Sei Nazioni 2014 (-30): nonostante i guai, Galles favorito

A un mese dall’inizio del torneo continentale, vediamo come il 2013 ci ha lasciato le sei protagoniste.

Tra un mese inizia il Sei Nazioni 2014 e nelle prossime settimane tutti i coach annunceranno i convocati per il torneo. A quel punto, nomi alla mano, si avranno le idee più chiare su cosa aspettarci, ma volgendo indietro lo sguardo al 2013 appare chiaro che i campioni in carica del Galles siano ancora i favoriti.

Nonostante la guerra intestina tra Federazione e regioni, infatti, i Dragoni possono puntare decisamente verso uno storico tris, forti non solo della vittoria di 10 mesi fa, ma anche e soprattutto dal tour dei British & Irish Lions in Australia. Dove a partire da Warren Gatland, l’ossatura dei rossi si è basata proprio sul Galles, con campioni con Halfpenny, Warburton e North (giusto per dire i primi tre che vengono in mente) a fare la differenza contro i Wallabies. 

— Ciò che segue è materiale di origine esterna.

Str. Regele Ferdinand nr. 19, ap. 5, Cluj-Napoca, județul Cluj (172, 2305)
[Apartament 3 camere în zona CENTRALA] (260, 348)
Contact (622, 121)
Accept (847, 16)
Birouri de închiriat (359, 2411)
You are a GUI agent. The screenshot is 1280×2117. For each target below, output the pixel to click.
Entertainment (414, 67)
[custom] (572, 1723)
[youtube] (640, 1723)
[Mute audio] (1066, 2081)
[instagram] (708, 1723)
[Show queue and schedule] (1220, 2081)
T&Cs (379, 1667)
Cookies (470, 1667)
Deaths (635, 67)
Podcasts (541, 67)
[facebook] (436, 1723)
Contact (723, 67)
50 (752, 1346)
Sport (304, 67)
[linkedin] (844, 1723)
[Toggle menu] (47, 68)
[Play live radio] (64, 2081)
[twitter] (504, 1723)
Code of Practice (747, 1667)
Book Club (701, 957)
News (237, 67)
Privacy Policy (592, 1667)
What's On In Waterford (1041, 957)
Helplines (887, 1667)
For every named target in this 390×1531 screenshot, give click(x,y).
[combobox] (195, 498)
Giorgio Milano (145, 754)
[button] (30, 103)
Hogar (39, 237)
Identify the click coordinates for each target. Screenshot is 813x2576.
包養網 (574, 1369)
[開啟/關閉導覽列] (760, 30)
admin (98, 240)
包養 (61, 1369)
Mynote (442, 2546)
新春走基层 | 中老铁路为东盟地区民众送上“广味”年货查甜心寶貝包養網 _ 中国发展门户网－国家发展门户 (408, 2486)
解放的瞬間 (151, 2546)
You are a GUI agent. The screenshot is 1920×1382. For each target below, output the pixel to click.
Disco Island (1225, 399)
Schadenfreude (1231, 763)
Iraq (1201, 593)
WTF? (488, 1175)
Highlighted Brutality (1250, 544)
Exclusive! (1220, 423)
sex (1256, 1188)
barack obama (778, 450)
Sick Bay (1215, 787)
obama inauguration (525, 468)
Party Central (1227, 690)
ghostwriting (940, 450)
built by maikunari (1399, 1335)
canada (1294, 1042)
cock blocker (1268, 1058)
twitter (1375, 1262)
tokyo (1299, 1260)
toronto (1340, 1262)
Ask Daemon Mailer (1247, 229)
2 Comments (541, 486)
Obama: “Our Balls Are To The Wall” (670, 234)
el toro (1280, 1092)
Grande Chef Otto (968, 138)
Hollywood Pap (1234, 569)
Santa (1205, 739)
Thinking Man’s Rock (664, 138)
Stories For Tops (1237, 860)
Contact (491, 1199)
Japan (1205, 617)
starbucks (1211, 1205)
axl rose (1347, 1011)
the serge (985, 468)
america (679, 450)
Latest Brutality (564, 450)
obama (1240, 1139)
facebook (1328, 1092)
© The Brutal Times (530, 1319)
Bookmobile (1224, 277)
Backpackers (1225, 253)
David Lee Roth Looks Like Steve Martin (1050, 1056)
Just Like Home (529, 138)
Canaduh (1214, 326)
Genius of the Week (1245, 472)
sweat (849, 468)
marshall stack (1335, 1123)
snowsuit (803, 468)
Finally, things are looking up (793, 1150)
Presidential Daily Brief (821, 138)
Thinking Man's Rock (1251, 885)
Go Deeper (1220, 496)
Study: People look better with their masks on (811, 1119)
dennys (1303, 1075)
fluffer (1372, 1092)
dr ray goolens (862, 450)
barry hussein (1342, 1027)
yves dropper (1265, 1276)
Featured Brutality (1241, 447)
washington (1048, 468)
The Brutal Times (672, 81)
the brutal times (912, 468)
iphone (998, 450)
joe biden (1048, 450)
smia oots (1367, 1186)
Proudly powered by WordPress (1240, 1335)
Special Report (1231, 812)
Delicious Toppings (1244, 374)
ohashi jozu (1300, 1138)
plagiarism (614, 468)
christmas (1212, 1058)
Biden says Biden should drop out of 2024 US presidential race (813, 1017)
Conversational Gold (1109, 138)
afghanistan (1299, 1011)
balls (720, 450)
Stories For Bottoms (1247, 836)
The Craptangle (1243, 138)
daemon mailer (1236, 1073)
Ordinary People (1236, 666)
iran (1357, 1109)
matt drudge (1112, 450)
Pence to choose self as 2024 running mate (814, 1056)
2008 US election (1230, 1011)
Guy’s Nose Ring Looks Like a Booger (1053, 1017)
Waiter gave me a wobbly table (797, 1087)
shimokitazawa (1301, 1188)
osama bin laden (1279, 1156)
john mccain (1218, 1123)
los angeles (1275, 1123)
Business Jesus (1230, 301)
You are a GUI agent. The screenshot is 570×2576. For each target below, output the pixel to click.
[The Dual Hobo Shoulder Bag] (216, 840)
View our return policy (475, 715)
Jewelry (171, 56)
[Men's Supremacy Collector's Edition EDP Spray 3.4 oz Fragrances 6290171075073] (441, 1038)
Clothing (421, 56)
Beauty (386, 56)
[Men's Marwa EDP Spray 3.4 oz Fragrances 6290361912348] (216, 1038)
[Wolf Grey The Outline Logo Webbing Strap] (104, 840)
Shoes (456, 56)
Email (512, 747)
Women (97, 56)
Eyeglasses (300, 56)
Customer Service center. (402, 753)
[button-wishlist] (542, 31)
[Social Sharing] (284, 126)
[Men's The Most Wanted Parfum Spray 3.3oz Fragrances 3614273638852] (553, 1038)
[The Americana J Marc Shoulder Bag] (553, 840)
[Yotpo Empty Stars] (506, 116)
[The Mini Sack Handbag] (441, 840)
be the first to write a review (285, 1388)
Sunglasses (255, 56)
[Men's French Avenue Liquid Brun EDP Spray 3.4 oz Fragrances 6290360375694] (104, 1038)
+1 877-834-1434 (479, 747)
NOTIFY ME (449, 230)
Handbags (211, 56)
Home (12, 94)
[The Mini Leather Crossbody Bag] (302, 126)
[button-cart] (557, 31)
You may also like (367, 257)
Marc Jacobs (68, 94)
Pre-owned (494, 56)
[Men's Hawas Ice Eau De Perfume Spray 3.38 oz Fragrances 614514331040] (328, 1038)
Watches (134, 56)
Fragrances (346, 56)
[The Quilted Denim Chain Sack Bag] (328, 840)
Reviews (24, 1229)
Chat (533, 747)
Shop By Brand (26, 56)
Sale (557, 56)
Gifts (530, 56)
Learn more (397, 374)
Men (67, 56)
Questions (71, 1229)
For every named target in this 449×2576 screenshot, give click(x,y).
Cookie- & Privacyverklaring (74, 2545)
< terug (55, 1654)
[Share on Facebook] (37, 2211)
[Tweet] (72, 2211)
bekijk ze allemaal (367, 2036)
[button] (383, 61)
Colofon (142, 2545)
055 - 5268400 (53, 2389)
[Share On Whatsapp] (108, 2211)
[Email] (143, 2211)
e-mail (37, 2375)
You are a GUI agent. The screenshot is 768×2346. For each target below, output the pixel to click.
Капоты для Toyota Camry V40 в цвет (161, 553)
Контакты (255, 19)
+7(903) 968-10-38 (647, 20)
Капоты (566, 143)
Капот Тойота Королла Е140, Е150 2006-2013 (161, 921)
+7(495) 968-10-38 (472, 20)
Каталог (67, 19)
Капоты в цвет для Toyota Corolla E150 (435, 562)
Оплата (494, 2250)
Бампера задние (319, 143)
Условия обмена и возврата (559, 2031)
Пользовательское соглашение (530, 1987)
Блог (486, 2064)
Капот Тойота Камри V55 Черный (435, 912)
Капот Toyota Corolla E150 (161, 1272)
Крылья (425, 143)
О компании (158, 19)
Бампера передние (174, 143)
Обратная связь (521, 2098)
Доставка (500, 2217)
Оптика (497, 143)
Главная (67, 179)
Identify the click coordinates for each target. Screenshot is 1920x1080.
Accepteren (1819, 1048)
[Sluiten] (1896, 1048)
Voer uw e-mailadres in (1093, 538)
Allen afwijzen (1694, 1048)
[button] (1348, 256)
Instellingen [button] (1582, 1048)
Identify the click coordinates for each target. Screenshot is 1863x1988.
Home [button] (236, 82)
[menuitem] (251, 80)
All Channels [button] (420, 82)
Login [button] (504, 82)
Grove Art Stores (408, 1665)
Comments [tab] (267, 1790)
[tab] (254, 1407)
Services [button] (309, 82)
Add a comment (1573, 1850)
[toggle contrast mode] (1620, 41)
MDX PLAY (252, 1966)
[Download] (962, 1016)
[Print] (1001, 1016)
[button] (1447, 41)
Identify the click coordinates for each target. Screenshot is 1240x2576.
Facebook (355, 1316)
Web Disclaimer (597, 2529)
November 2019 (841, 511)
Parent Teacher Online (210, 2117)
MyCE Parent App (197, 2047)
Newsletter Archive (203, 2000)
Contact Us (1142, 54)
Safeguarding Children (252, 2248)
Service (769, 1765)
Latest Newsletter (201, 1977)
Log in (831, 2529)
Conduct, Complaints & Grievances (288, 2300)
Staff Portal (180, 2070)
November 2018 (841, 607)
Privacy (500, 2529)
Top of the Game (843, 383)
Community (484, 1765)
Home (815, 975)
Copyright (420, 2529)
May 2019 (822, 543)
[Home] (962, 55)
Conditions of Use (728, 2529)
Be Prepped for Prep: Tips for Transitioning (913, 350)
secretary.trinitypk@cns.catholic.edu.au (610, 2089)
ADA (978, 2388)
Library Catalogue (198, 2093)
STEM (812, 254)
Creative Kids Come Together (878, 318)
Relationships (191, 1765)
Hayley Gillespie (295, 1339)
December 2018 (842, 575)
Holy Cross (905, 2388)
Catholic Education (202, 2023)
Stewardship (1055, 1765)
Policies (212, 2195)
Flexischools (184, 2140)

A cercare di fermare il Galles ci sarà l’Inghilterra, il cui cantiere in vista della Rugby World Cup 2015 in casa è a buon punto e, ora, Stuart Lancaster può iniziare a chiedere ai suoi ragazzi di mettere in campo, e sul tabellino, il lavoro fatto in questi due anni. Unico limite, pesante, gli infortuni che rischiano di portare l’Inghilterra all’appuntamento con il Sei Nazioni azzoppata, soprattutto nella trequarti.

A dover rialzare la testa dopo un 2013 disastroso è la Francia, con Philippe Saint-André sulla graticola e ancora alla ricerca di quella quadra che appare lontana dall’esser trovata. Ma il tempo stringe e fin da questo Sei Nazioni i Bleus dovranno mostrare un’altra pasta rispetto a quella vista nel recente passato. In teoria la qualità per vincere c’è, bisognerà capire se sapranno metterla in campo.

Concreta, seppur non esaltante, è la formazione della Scozia, con Scott Johnson che ha avuto il tempo per lavorare di fino sulla creta e nel 2014 dovrà far vedere cosa è riuscito a modellare. Un anno fa gli scozzesi chiusero terzi e, sicuramente, l’ambizione quest’anno è quella di bissare il risultato del 2013. Non è detto che non ce la facciano, ma dipende molto da loro, ma anche da come si presenteranno le avversarie in campo.

Come l’Irlanda, in bilico tra passato (O’Driscoll su tutti) e futuro, con un riassetto della rosa verde proiettata già al 2015, se non oltre. L’Irlanda a novembre si è imposta nettamente contro le pericolose Samoa, è caduta malamente con l’Australia, ma è stata la squadra che è andata più vicino a battere gli invincibili All Blacks. E’ un’incognita, insomma, come spesso le capita. Capace di exploit incredibili, così come di annate pessime, come il Sei Nazioni scorso.

Infine, l’Italia. Il Sei Nazioni 2013, con i successi su Francia e Irlanda, è un lontano ricordo e c’è già chi paventa esoneri eccellenti in caso di torneo negativo. Dubito che ciò accada, sinceramente, ma sicuramente Jacques Brunel deve capire cosa si è inceppato da giugno in poi. Il gioco che fatica a decollare, una difesa in molti frangenti imbarazzante, un’involuzione che ha colpito (va detto) anche le due franchigie celtiche. I motivo, possibili, sono tanti: dall’incertezza sul futuro del rugby europeo, celtico e italiano che sta minando la concentrazione degli azzurri agli infortuni importanti (Minto, Masi, per esempio), passando per scelte forse troppo legate al passato e alla mancanza di coraggio nell’osare da parte del tecnico francese. Quel che è certo è che serve un cambio di rotta deciso e immediato. Senza fasciarsi la testa prima del dovuto, ma in pochi sono pronti a scommettere su un Sei Nazioni all’altezza di quello passato. Sperando, tutti, di venir smentiti.